Though I was probably more prepared than most, I still had no idea what I was letting myself in for. I didn’t know that I was about to embark on the greatest journey of my life, a journey that would see me visit some of the darkest holes earth has hidden away from the majority of its people. I didn’t know that in ten years’ time I’d be the happiest I’d ever been, openly gay and married to the love of my life, living in London with the most amazing friends imaginable. I certainly didn’t think that I would meet the woman I’d just sworn to protect and give my life to … but it all came to pass.

Right then, all I knew was Wrexham, a handful of friends and a girlfriend I was with to keep face and fit in. I’d never really wanted a girlfriend nor needed one, but most of the older guys in the cadets had one and when a girl asked me out, I said yes for completely the wrong reasons.

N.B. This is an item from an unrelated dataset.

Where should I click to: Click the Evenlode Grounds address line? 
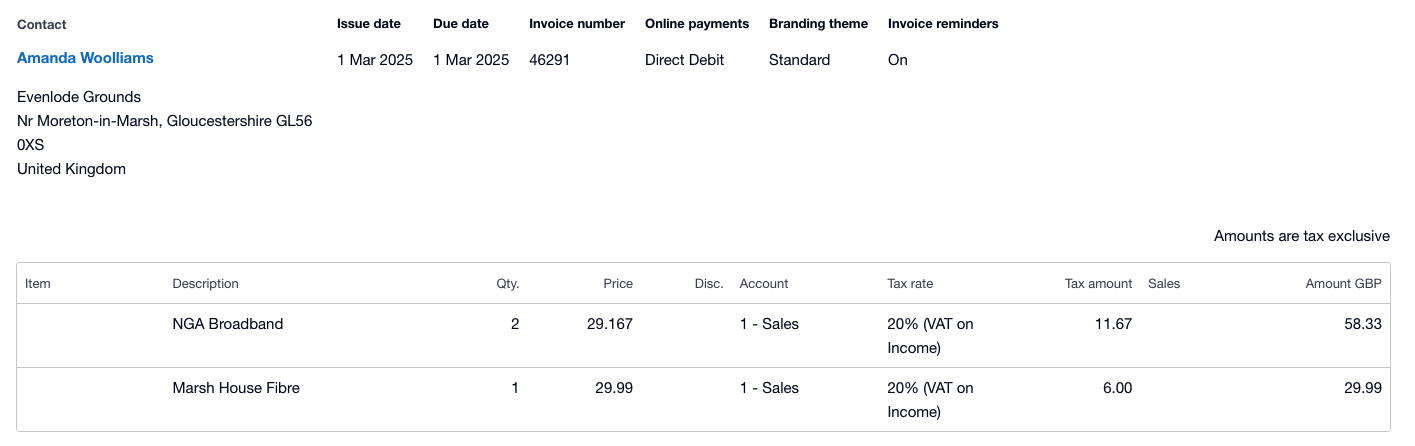(79, 97)
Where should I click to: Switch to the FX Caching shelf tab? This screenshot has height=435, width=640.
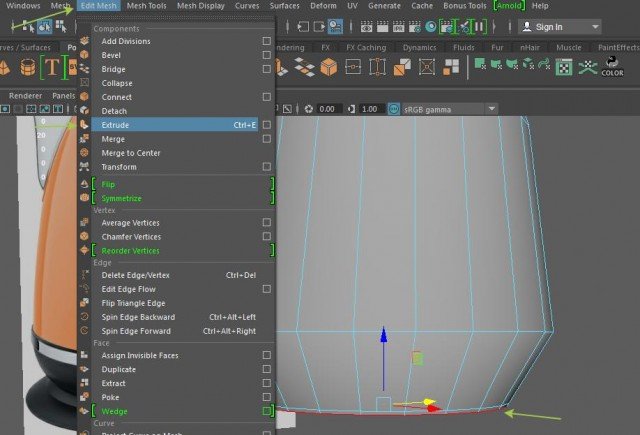point(368,46)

Her name was Kate and we’d been brilliant friends in the Army Cadet Force. As the time approached for me to leave North Wales and join the men and women of the British Army, she’d declared her love for me and we just became a couple. As lovely a person as she was, I never did feel right with her, particularly when we were alone and close. It was nothing compared to the feelings I’d experienced with Aaron on our weekends together. Kate and I even had a physical relationship, but it was something I really didn’t feel any good at. Sex was something I just didn’t enjoy. The unhappiness that befell me during those few days was noticeable to all. I didn’t like having sex with Kate and I didn’t really fancy her, which struck me as odd because she was a very pretty girl. I kept thinking back to Aaron and even wondered what sex would be like with him. I finally began to recognise my sexuality. I was gay. I was gay and was about to become a soldier. I didn’t think the two could go hand in hand. I had absolutely nobody to talk to. I couldn’t chat with Mum. How could I possibly discuss something as personal as my sexuality with my own mother? It was a very lonely time for me but I just kept it all to myself.

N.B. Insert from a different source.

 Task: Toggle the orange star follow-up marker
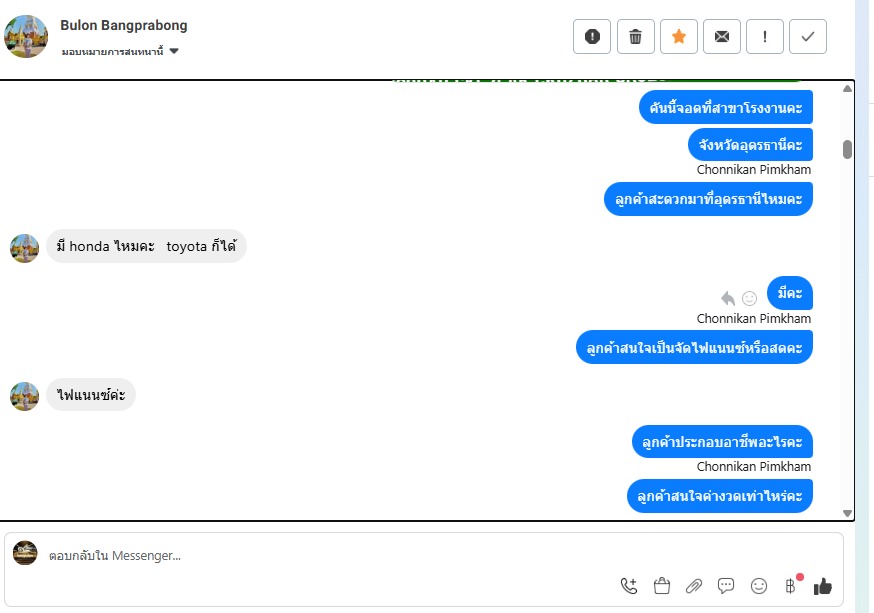(678, 37)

The long process of joining the army had started almost twelve months before. At the very earliest opportunity, I’d received my application form and filled it in at once. At fifteen years and nine months, the final part of the form was a permission pro forma which needed to be signed by my parents. Mum was not at all sure about signing me up and told me to carefully consider what this actually meant for me. In school, my head teacher Mr Davies desperately wanted me to go to college and consider a future in teaching, but I was certain that I wanted to join the army. All my friends had done so; I felt I was missing out. I’d spent the last twelve months longing for them. They’d all joined up and become real soldiers and real men – it was my turn to do the same.

Mum spent many an hour in the army careers office talking through, again and again, exactly what it was I was being signed up to do. They reassured her that there was no way I’d be going off to fight anywhere until I was at least eighteen. Also, they pointed out, there wasn’t much going on in the world and that it was unlikely there’d even be a war for me to fight by the time I was old enough anyway. There was trouble in Afghanistan, but that barely made the news by 2003.

The recruitment team finally proposed a solution that made both Mum and me happy. I was to go to the Army Foundation College in Harrogate, North Yorkshire, for twelve months on a part-sixth form, part-basic training basis. They billed it as a fancy boarding school, which it kind of was.

She signed the papers and I was given dates to attend ‘recruit selection’, a two-day stay at a barracks during which I’d be tested physically and mentally to see if I was a suitable candidate for the army. I had two months to prepare.

Every day I’d train, whether out running in the many parks surrounding Gwersyllt, the village in which I lived, or at the local gym which I’d voluntarily painted the previous year. My life was completely placed on hold; I had to pass these tests. My GCSE revision was cancelled as the army was prepared to take me on regardless. Nothing else mattered.

The two months flew past and soon the time came for me to go to selection. The recruitment office gave me a travel warrant which I exchanged for train tickets to a place called Lichfield. Lichfield was near Birmingham and felt like a million miles away from the rural village of Gwersyllt. I was beyond excited getting on the train that morning in my new shirt and trousers. Phil said he didn’t have a tie that matched my shirt (whatever that meant) so I had money to buy a new one on the way. Mum cried tears of hope and sadness as she waved me goodbye that morning.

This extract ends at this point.